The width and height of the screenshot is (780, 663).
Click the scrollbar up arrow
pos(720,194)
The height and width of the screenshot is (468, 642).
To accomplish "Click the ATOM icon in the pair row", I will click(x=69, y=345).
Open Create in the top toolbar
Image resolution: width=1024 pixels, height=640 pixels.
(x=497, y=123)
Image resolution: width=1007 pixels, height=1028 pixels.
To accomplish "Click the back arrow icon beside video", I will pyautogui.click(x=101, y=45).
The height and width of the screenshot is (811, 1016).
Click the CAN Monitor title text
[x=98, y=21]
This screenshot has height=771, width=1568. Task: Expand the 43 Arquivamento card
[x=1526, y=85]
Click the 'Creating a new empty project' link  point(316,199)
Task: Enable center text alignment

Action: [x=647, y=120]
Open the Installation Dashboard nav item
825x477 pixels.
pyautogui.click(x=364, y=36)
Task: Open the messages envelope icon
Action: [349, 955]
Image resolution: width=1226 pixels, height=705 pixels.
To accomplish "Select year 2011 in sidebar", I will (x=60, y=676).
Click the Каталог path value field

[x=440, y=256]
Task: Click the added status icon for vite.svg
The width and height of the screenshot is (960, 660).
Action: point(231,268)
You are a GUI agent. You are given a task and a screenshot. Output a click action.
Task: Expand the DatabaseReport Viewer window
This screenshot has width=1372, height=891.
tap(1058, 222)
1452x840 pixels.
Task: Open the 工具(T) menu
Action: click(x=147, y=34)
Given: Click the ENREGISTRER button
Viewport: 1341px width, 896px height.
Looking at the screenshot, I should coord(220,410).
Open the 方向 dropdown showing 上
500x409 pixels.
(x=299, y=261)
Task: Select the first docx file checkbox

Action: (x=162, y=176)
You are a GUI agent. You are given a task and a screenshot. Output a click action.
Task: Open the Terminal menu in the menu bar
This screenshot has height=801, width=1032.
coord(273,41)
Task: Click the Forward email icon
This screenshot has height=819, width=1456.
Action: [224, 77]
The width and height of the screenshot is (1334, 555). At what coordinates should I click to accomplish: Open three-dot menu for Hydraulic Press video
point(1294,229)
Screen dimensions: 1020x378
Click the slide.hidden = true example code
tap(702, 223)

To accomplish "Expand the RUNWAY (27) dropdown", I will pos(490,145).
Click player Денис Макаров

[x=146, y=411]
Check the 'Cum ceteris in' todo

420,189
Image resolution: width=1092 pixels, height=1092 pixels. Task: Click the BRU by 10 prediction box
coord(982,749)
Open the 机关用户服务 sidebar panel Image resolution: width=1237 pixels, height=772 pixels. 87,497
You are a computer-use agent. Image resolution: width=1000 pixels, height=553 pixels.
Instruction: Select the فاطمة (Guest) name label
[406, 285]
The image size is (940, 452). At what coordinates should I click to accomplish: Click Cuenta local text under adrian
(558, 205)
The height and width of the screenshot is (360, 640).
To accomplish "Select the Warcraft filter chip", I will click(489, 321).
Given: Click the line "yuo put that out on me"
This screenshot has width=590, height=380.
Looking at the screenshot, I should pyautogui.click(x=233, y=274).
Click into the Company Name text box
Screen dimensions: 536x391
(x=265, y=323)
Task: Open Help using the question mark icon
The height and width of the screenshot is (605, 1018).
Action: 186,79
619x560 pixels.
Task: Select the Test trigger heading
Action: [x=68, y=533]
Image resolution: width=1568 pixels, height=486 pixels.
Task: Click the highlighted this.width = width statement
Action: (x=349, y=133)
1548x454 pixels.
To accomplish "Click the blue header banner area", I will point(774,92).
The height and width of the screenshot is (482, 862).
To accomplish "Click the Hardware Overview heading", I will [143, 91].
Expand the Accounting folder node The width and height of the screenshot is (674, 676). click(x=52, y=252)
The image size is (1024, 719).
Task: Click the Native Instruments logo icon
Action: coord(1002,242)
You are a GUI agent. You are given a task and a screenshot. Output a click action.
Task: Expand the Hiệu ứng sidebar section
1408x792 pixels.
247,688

——————————

Could you give these lines again with every "GUI agent" changed to "GUI assistant" and nothing else altered?

SOLUTION TO THE PROBLEM
The width and height of the screenshot is (780, 663).
Click the scrollbar up arrow
pos(720,194)
The height and width of the screenshot is (468, 642).
To accomplish "Click the ATOM icon in the pair row", I will click(x=69, y=345).
Open Create in the top toolbar
Image resolution: width=1024 pixels, height=640 pixels.
(x=497, y=123)
Image resolution: width=1007 pixels, height=1028 pixels.
To accomplish "Click the back arrow icon beside video", I will pyautogui.click(x=101, y=45).
The height and width of the screenshot is (811, 1016).
Click the CAN Monitor title text
[x=98, y=21]
This screenshot has height=771, width=1568. Task: Expand the 43 Arquivamento card
[x=1526, y=85]
Click the 'Creating a new empty project' link  point(316,199)
Task: Enable center text alignment

Action: [x=647, y=120]
Open the Installation Dashboard nav item
825x477 pixels.
pyautogui.click(x=364, y=36)
Task: Open the messages envelope icon
Action: [349, 955]
Image resolution: width=1226 pixels, height=705 pixels.
To accomplish "Select year 2011 in sidebar", I will (x=60, y=676).
Click the Каталог path value field

[x=440, y=256]
Task: Click the added status icon for vite.svg
The width and height of the screenshot is (960, 660).
Action: point(231,268)
You are a GUI assistant. You are given a task and a screenshot. Output a click action.
Task: Expand the DatabaseReport Viewer window
This screenshot has width=1372, height=891.
tap(1058, 222)
1452x840 pixels.
Task: Open the 工具(T) menu
Action: click(x=147, y=34)
Given: Click the ENREGISTRER button
Viewport: 1341px width, 896px height.
Looking at the screenshot, I should coord(220,410).
Open the 方向 dropdown showing 上
500x409 pixels.
(x=299, y=261)
Task: Select the first docx file checkbox

Action: (x=162, y=176)
You are a GUI assistant. You are given a task and a screenshot. Output a click action.
Task: Open the Terminal menu in the menu bar
This screenshot has height=801, width=1032.
coord(273,41)
Task: Click the Forward email icon
This screenshot has height=819, width=1456.
Action: [224, 77]
The width and height of the screenshot is (1334, 555). At what coordinates should I click to accomplish: Open three-dot menu for Hydraulic Press video
point(1294,229)
Screen dimensions: 1020x378
Click the slide.hidden = true example code
tap(702, 223)

To accomplish "Expand the RUNWAY (27) dropdown", I will pos(490,145).
Click player Денис Макаров

[x=146, y=411]
Check the 'Cum ceteris in' todo

420,189
Image resolution: width=1092 pixels, height=1092 pixels. Task: Click the BRU by 10 prediction box
coord(982,749)
Open the 机关用户服务 sidebar panel Image resolution: width=1237 pixels, height=772 pixels. 87,497
You are a computer-use agent. Image resolution: width=1000 pixels, height=553 pixels.
Instruction: Select the فاطمة (Guest) name label
[406, 285]
The image size is (940, 452). At what coordinates should I click to accomplish: Click Cuenta local text under adrian
(558, 205)
The height and width of the screenshot is (360, 640).
To accomplish "Select the Warcraft filter chip", I will click(489, 321).
Given: Click the line "yuo put that out on me"
This screenshot has width=590, height=380.
Looking at the screenshot, I should pyautogui.click(x=233, y=274).
Click into the Company Name text box
Screen dimensions: 536x391
(x=265, y=323)
Task: Open Help using the question mark icon
The height and width of the screenshot is (605, 1018).
Action: 186,79
619x560 pixels.
Task: Select the Test trigger heading
Action: [x=68, y=533]
Image resolution: width=1568 pixels, height=486 pixels.
Task: Click the highlighted this.width = width statement
Action: (x=349, y=133)
1548x454 pixels.
To accomplish "Click the blue header banner area", I will point(774,92).
The height and width of the screenshot is (482, 862).
To accomplish "Click the Hardware Overview heading", I will [143, 91].
Expand the Accounting folder node The width and height of the screenshot is (674, 676). click(x=52, y=252)
The image size is (1024, 719).
Task: Click the Native Instruments logo icon
Action: coord(1002,242)
You are a GUI assistant. You are given a task and a screenshot. Output a click action.
Task: Expand the Hiệu ứng sidebar section
1408x792 pixels.
247,688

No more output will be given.